# [Activity]
Wherever "text" appears in a line of the listing, that line should be returned.

# [Provided records]
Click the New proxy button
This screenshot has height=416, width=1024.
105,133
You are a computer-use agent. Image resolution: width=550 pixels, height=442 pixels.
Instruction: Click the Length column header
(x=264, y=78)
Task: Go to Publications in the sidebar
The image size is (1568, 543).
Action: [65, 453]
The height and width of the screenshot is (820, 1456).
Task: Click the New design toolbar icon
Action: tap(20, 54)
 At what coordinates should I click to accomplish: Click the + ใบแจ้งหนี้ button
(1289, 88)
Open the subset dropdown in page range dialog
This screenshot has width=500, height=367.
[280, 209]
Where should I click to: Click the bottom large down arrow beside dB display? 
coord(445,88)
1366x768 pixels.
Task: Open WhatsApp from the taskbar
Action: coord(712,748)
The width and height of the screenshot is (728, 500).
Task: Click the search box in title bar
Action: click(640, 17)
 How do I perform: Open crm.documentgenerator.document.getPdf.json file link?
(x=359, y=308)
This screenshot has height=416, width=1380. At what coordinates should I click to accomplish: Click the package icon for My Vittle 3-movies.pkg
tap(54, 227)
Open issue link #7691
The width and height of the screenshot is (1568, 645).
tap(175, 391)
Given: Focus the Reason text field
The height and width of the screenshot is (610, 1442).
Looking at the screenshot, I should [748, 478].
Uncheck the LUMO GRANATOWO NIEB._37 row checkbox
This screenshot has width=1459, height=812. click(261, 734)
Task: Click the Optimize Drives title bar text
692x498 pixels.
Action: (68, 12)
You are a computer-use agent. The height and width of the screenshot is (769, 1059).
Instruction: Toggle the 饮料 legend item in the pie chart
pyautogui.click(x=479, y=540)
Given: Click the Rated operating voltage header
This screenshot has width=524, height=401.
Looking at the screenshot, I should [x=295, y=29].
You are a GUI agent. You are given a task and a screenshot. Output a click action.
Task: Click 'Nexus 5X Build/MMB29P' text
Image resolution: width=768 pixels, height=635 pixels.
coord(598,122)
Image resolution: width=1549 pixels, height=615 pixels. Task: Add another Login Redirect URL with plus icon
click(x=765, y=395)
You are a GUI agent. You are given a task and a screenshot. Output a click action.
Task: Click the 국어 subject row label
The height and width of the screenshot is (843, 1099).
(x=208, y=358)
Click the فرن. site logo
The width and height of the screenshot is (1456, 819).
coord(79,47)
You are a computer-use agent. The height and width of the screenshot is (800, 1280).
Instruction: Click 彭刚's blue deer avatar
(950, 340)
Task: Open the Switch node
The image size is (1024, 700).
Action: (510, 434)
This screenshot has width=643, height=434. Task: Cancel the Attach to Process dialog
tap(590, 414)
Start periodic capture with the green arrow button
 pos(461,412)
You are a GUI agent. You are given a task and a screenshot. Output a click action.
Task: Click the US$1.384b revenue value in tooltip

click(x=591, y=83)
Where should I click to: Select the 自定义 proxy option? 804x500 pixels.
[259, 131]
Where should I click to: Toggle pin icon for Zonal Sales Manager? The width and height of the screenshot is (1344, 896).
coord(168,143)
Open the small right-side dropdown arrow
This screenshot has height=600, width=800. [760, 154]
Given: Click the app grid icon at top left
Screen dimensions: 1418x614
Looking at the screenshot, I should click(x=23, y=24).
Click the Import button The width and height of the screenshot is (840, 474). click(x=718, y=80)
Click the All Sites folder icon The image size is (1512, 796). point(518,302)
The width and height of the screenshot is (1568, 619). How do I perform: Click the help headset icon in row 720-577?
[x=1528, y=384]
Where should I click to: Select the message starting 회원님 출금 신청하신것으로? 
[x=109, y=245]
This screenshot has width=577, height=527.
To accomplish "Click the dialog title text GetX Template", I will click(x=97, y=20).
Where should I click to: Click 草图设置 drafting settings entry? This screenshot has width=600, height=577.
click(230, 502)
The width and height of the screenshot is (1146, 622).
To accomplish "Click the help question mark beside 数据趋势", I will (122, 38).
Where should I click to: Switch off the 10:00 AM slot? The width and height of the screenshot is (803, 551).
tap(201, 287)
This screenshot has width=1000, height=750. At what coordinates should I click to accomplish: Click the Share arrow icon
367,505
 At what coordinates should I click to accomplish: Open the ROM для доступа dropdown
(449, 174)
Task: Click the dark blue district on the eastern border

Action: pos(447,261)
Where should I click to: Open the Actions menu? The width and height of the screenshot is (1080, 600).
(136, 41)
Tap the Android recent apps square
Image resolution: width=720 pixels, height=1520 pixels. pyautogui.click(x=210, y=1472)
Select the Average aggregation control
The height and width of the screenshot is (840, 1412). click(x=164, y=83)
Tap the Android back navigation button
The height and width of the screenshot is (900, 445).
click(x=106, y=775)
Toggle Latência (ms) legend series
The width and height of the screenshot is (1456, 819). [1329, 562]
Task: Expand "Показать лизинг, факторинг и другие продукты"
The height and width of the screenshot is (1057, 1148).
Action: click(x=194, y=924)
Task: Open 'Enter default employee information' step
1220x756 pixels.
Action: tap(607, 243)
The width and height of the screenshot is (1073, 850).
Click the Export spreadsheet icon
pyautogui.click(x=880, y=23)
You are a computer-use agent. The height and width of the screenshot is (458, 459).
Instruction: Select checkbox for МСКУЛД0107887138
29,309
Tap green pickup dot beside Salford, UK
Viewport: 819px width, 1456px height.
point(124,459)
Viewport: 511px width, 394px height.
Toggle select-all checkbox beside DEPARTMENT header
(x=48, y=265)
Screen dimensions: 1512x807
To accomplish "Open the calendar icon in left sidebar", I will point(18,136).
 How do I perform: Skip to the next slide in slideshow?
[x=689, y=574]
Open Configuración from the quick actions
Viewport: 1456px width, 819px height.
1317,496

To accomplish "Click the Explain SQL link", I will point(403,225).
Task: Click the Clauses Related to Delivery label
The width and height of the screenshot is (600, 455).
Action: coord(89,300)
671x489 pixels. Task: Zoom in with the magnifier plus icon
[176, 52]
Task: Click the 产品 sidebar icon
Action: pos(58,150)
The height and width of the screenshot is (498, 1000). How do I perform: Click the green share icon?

# [Written answer]
Given: Focus the Reason text field
Task: Click the Optimize Drives title bar text
Task: Click 'Nexus 5X Build/MMB29P' text
To accomplish "Click the dialog title text GetX Template", I will click(x=97, y=20).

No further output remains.